Kansas City, Missouri Mayor Quinton Lucas is facing backlash from a tenant group who want a seat at the table in spending the city’s housing trust fund. According to the Kansas City Star, the mayor is introducing an ordinance to the city council that would determine how the Kansas City Housing Trust Fund is spent. The fund, which was receiving federal funding before the pandemic, will be bolstered by an additional $25 million in federal pandemic aid, according to the Star.

KC Tenants introduced a Peoples Housing Trust Fund plan in summer of 2021. The plan called for a community advisory board that would oversee the funds, including two representatives from KC Tenants, four representatives from other tenant groups, a representative from a housing provider or shelter, a city councilperson and a representative from Kansas City public schools. The mayor’s proposed ordinance, however, includes no such community board, according to the Star, which accused the mayor of breaking a campaign promise in an editorial. The mayor had agreed to a governing board for the fund with stakeholders from different backgrounds in a 2019 KC tenants questionnaire, the paper said.

Philadelphia Strengthens Rental Protections and Eviction Defense

Two landmark housing reforms are taking effect in Philadelphia. The Renter’s Access Act bans landlords from using credit scores alone to deny tenants. Landlords will have to provide tenants with the full screening criteria that will determine whether they are approved for a unit and can not automatically disqualify prospective tenants because of a credit score or existence of an eviction record, according to the Philadelphia Eviction Prevention Project. While credit scores can’t be the sole criteria for denying a rental application, a tenant’s longer credit history can still be used, as can a criminal record, provided the landlord notes this criteria in writing.

Evictions that are withdrawn, dismissed or four years old can not be cause of denial, nor can evictions that happened after March 2020, unless the landlord claims “violent” criminal activity in the eviction filing. According to the Philadelphia Inquirer, 30,000 eviction filings between 2015-2020 were either withdrawn or ended with the tenant winning the case, but the landlord’s filing could still legally be used to exclude tenants from housing before Renter’s Access Act was enacted.

And Axios reports that Philadelphia will pilot a Right To Counsel program beginning this winter, offering low-income tenants legal representation in eviction court. Legislation was passed in 2019 and the pilot was set to launch this year but only recently received funding, according to Axios. The 2019 legislation will eventually cover all low-income renters in the city but is planned to phase in over 5 years from when the law passed so funding can be secured, according to Community Legal Services of Philadelphia.

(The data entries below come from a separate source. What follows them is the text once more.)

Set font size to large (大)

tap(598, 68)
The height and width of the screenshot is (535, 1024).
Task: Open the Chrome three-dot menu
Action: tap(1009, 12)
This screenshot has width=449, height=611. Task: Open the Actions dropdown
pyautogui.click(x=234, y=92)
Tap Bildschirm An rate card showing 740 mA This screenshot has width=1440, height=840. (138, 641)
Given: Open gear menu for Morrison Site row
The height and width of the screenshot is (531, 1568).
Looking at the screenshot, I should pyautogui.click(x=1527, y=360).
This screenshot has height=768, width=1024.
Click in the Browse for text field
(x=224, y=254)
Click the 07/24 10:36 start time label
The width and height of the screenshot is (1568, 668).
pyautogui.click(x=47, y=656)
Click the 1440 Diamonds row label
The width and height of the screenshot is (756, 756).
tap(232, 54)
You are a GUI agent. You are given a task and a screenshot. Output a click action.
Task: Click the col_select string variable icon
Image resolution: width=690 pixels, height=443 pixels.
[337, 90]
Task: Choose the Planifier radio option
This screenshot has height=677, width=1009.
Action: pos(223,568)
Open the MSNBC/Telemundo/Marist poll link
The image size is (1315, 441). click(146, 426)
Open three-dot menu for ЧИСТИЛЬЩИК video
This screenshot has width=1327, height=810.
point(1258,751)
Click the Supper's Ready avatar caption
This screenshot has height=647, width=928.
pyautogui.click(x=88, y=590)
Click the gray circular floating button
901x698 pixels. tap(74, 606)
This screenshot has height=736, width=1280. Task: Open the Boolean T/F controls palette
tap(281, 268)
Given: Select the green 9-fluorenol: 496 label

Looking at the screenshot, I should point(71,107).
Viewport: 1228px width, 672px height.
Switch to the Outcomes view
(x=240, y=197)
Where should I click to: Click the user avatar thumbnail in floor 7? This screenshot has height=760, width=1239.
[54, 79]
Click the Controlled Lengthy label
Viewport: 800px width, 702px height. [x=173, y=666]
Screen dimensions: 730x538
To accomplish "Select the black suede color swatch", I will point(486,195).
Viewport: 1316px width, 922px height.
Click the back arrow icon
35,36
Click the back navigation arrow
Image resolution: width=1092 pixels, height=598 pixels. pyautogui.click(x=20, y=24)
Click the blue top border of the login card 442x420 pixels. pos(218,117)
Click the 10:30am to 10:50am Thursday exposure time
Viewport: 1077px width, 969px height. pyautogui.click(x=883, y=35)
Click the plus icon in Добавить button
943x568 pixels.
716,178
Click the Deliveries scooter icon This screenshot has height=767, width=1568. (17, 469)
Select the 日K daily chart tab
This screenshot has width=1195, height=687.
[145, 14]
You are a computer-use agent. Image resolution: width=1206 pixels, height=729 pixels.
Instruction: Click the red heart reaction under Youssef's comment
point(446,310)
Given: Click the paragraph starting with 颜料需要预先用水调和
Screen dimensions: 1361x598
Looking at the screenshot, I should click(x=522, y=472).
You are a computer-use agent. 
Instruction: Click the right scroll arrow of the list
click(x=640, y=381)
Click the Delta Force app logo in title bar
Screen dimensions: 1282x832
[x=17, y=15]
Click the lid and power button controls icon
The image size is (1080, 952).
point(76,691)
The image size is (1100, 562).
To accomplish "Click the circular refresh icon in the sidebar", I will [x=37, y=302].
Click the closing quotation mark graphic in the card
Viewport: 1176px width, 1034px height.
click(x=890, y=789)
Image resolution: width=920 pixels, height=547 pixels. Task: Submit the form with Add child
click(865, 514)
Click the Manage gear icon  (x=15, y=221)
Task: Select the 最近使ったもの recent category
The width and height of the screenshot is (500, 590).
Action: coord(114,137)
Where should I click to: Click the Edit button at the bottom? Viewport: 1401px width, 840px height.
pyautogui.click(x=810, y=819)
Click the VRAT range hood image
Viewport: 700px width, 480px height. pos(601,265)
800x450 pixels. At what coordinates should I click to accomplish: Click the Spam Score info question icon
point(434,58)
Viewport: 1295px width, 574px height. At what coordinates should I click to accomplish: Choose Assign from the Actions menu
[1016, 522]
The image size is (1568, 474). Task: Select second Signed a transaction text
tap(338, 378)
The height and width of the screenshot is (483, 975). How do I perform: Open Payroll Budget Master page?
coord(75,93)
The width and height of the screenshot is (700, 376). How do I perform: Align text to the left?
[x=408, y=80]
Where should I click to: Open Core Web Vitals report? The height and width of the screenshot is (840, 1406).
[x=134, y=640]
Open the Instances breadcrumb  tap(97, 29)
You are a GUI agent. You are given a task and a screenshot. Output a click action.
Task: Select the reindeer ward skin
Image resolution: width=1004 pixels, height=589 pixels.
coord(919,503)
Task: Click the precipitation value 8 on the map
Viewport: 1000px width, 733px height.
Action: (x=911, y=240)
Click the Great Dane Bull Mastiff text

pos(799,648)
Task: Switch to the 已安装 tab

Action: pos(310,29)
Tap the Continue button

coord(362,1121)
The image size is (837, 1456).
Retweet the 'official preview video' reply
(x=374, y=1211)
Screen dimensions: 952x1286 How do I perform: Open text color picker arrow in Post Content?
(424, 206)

Hotel to Housing Conversion Planned For Kalamazoo, Michigan

A former Knights Inn Motel in Kalamazoo will be converted to 60 units of affordable housing intended for people experiencing homelessness. The project is spearheaded by the LIFT Foundation, a Kalamazoo-based non-profit that helps people with low-incomes and people with disabilities access affordable housing. LIFT is crowdfunding the project and has raised about $171,000 so far, with a goal of raising $2.5 million. The project is called “LodgeHouse” and is set to open in April 2022. Next City has reported on many successful hotel-to-housing conversions; this one differs from the others we’ve covered because it is being undertaken by a private developer.

New York Legislators Debate Statewide Basement Legalization

New York’s state assembly held an October 13 hearing looking for solutions to illegal basement conversions, following the death of 11 people in basement apartments across New York City after Hurricane Ida. Assemblyman Harvey Epstein introduced a statewide bill to legalize basement apartments and make them safer, which was also discussed at the hearing. “Without the passage of this bill it would be nearly impossible to build basement apartments and ADUs in New York State,” testified Rema Begum, Associate Director of Programs, Housing Stability, at Chhaya CDC, which supports the bill. As I reported last week, a citywide pilot program to legalize basement apartments was hobbled due to lack of funding.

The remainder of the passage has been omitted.